====== INFORMATION SUPPLIED

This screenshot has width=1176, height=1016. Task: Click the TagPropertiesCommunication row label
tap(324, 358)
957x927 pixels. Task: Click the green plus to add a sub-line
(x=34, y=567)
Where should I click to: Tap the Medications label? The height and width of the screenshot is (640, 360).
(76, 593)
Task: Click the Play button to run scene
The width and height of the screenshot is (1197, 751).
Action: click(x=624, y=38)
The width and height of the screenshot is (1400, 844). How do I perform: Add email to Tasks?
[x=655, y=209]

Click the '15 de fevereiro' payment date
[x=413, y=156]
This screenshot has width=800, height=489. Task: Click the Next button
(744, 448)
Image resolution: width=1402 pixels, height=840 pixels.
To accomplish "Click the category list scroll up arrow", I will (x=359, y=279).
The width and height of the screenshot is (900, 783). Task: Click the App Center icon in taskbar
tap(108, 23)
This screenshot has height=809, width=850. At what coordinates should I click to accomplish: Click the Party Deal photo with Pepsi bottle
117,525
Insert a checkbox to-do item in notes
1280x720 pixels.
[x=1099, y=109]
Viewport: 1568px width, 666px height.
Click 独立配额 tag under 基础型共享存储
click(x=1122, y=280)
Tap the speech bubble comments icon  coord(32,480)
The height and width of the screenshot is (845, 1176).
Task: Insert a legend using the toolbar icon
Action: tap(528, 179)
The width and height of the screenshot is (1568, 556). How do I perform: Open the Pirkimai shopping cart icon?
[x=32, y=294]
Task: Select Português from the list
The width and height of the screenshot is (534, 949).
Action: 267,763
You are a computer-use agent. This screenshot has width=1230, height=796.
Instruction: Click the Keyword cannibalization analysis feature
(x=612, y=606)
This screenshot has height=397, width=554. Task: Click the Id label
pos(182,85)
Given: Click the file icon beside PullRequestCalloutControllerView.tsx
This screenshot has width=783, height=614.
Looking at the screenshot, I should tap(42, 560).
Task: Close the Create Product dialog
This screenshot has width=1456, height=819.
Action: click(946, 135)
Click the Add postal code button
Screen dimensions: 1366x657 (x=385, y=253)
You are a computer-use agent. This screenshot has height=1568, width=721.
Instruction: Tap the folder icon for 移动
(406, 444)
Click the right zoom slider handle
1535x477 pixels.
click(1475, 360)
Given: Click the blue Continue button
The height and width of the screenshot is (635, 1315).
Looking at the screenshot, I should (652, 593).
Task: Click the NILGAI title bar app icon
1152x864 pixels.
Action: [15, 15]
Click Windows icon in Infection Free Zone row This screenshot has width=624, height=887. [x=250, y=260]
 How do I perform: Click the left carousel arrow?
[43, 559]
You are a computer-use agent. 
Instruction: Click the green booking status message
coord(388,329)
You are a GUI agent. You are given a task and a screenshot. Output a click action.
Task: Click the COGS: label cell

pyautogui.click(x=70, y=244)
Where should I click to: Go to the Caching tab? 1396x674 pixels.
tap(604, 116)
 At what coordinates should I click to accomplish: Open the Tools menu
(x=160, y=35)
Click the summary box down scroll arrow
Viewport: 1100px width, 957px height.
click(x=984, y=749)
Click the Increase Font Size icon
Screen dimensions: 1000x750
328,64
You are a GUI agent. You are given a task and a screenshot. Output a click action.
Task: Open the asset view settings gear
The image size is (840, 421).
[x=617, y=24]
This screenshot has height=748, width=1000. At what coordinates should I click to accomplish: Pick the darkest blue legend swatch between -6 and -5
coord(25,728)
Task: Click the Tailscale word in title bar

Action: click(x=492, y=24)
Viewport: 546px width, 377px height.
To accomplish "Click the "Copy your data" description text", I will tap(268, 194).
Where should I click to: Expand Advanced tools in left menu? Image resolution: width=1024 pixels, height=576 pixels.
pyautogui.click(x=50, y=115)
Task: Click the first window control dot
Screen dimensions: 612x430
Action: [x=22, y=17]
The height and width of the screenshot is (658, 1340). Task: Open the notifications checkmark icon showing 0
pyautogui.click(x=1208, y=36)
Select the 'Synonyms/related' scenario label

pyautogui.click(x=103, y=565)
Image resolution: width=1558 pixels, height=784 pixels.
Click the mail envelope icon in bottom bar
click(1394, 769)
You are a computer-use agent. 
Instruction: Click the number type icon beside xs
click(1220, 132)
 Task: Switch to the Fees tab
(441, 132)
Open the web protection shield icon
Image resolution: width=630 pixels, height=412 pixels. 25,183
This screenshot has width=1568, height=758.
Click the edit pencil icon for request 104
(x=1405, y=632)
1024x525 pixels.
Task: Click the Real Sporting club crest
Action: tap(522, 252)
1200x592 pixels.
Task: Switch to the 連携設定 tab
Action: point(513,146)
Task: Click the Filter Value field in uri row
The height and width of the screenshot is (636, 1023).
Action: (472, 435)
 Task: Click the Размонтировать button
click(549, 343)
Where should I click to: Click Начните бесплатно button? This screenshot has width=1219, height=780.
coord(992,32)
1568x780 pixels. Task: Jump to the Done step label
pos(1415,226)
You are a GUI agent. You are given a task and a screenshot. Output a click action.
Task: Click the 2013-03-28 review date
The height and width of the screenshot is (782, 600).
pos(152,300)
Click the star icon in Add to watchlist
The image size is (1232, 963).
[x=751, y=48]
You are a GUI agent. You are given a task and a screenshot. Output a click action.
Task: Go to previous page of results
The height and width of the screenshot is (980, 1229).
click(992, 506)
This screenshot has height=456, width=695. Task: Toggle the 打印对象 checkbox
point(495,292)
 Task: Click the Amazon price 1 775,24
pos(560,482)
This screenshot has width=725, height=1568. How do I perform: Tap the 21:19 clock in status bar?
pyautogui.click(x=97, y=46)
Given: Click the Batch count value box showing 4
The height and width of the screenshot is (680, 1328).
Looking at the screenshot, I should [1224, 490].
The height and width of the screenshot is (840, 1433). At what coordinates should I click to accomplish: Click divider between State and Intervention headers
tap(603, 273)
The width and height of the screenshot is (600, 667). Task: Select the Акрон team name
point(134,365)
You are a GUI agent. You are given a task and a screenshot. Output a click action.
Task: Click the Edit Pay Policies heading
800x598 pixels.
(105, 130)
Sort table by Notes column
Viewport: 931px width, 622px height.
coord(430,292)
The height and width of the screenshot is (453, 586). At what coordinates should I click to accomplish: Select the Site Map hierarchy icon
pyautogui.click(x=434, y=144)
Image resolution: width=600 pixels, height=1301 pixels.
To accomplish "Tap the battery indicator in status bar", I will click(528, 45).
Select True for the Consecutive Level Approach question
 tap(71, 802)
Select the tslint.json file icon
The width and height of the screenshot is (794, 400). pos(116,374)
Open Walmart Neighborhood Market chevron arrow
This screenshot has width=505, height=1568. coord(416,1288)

============

== TASK BRIEF ==
In the entries above, find the line holding "Screen dimensions: 612x430" and the line holding "Image resolution: width=1558"; print both of them and every line between, exactly, and nothing else.

== RESULT OF THE TASK ==
Screen dimensions: 612x430
Action: [x=22, y=17]
The height and width of the screenshot is (658, 1340). Task: Open the notifications checkmark icon showing 0
pyautogui.click(x=1208, y=36)
Select the 'Synonyms/related' scenario label

pyautogui.click(x=103, y=565)
Image resolution: width=1558 pixels, height=784 pixels.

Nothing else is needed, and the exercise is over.